_Excerpted passage_.
Multifunctional luminescence sensing and white light adjustment of lanthanide metal-organic frameworks constructed from the flexible cyclotriphosphazene-derived hexacarboxylic acid ligand.

Abstract

Considering that cyclotriphosphazene polycarboxylic acid is a kind of organic ligand with fantastic structures and performances and the unique luminescence characteristics of rare earth ions, a series of porous lanthanide metal-organic frameworks (Ln-MOFs) (CH3)2NH2[Ln3(HCPCP)1.5(CH3COO)]·6DMA (Ln = Ce (1), Sm (2), Eu (3), Tb (4), HCPCP = hexa(4-carboxyphenoxy)cyclotriphosphazene, and DMA = N,N-dimethylacetamide) were synthesized with novel topological network structures. Compound 4 exhibited a sensitive recognition of -NO2, and had a fluorescence quenching phenomenon for seven kinds of nitro aromatic compounds (NACs). In particular, it showed the best fluorescence response to 2,4,6-trinitrophenol (TNP) and 2,4-dinitrophenol (DNP), and the KSV values were 2.86 × 105 M-1 and 8.21 × 104 M-1, and the limit of detection (LOD) values were 0.20 μM and 0.71 μM, respectively. At the same time, we successfully doped different concentrations of Eu3+ into compound 4 to obtain a series of doped Ln-MOF materials x%Eu3+@4 (x = 0.5, 2.5, 5, 7.5, 10, 15 and 20). With the increase of Eu3+ doping ratios, the characteristic peaks of Tb3+ and Eu3+ changed regularly, and the energy transfer from Tb3+ to Eu3+ ions occurred. By changing the excitation wavelength of the samples with different Eu3+ doping concentrations, a higher quality white light emitting material 7.5%Eu3+@4 (λex = 340 nm) was finally obtained, with a CIE coordinate of (0.3268, 0.3212).

_Aim_. Using the abstract on lanthanide metal-organic frameworks, explain in one to three sentences what considerations led to synthesizing the series of porous Ln-MOFs.

_Data extract_.
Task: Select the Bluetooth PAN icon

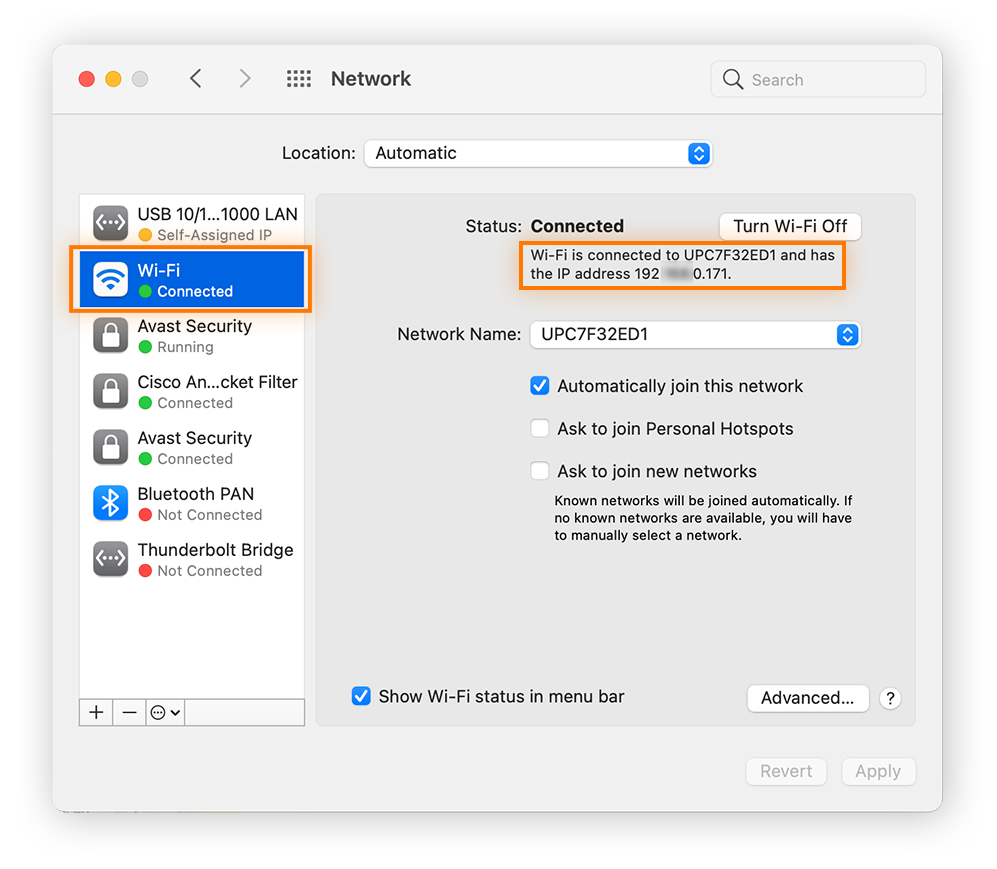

_Exercise result_. Cyclotriphosphazene polycarboxylic acid is an organic ligand with fantastic structures and performances, and rare earth ions have unique luminescence characteristics. With both in mind, the series of porous Ln-MOFs was synthesized.